Salon has produced a stream of drug war-related articles over the past year or so, by Forbes and others, that are impressive in both quality and quantity. Take a stroll to http://www.salon.com and search the site to read much more such reporting.

USA Today gave the Higher Education Act Reform Campaign a boost with a nice article by Mary Beth Marklein -- visit http://www.usatoday.com/usatonline/20010110/2976697s.htm to check it out.

Arianna Huffington has a suggestion to the incoming president for drug czar -- neighboring Republican governor Gary Johnson -- visit http://www.ariannaonline.com/columns/files/010801.html to read the column online.

Washington Post columnist Judy Mann intones on sensible drug policy and its diverse advocates -- read the column online at:
http://washingtonpost.com/wp-dyn/metro/columns/mannjudy/A43827-2001Jan10.html


8. Calling All Activists I: Leaflet Outside Traffic Showings

Senator Orrin Hatch played himself in the movie Traffic, but now wishes he hadn't, according to a statement on his web site (http://hatch.senate.gov/press251.html).
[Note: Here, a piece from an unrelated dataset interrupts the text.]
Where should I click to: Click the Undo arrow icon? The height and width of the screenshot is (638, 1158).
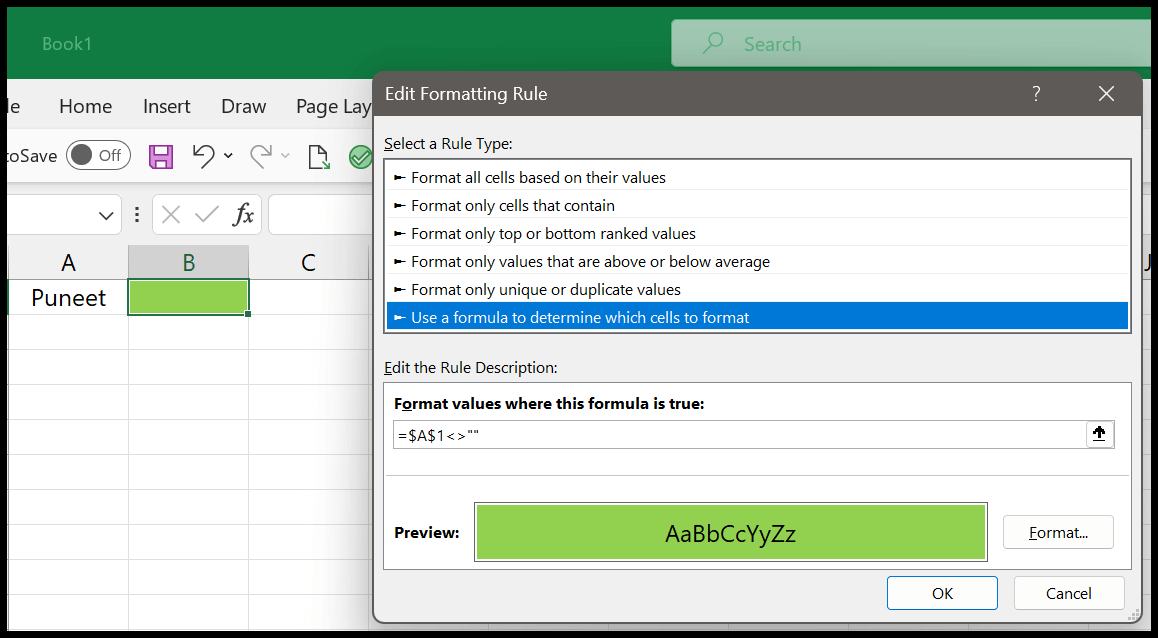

It's not surprising that an advocate of an indefensible policy (the drug war) would find a reason not to like a movie that makes that policy look foolhardy.

Traffic represents an opportunity for activists to build the movement. Thousands of people are leaving theaters every day, thinking about how the drug war doesn't work, but not knowing that there is a movement afoot to end the drug war. DRCNet is looking for volunteers who are willing to print out some flyers, spend a little money and time to run off some photocopies, and hand them out and/or gather e-mail addresses and contact information in front of your local movie theaters as people file out of Traffic.
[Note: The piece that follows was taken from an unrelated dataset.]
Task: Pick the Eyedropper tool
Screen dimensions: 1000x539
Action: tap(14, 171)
We have four flyers available through our web site; take your pick based on whichever you think will work best for you or with which you are most comfortable:

Theaters might not let you leaflet inside, and malls with theaters in them might have rules too. Your best bet is to stand outside the theater on a public sidewalk. When you're done, send any filled out sheets to us at: DRCNet, 2000 P St., NW, Suite 210, Washington, DC 20036, or fax to (202) 293-8344. Thank you for helping to build the movement!


9. Calling All Activists II: Gullible Meth Lab Article in Sierra Magazine

The latest issue of Sierra, magazine of the Sierra Club, contains an article, "Welcome to Meth Country," that could have been written by the DEA's propaganda office. The article, by writer/ editor Marilyn Berlin Snell, contained copious quoting from DEA agents and other drug enforcers, but made no attempt to verify the DEA's claims about environmental damaged caused by meth labs, nor to present other perspectives.

Meth labs certainly can be harmful to the environment, but no DEA agent is willing to state what should be obvious, that illegal meth labs are a consequence of prohibition, and that they could be put out of business by ending prohibition and regulating meth's manufacture and distribution.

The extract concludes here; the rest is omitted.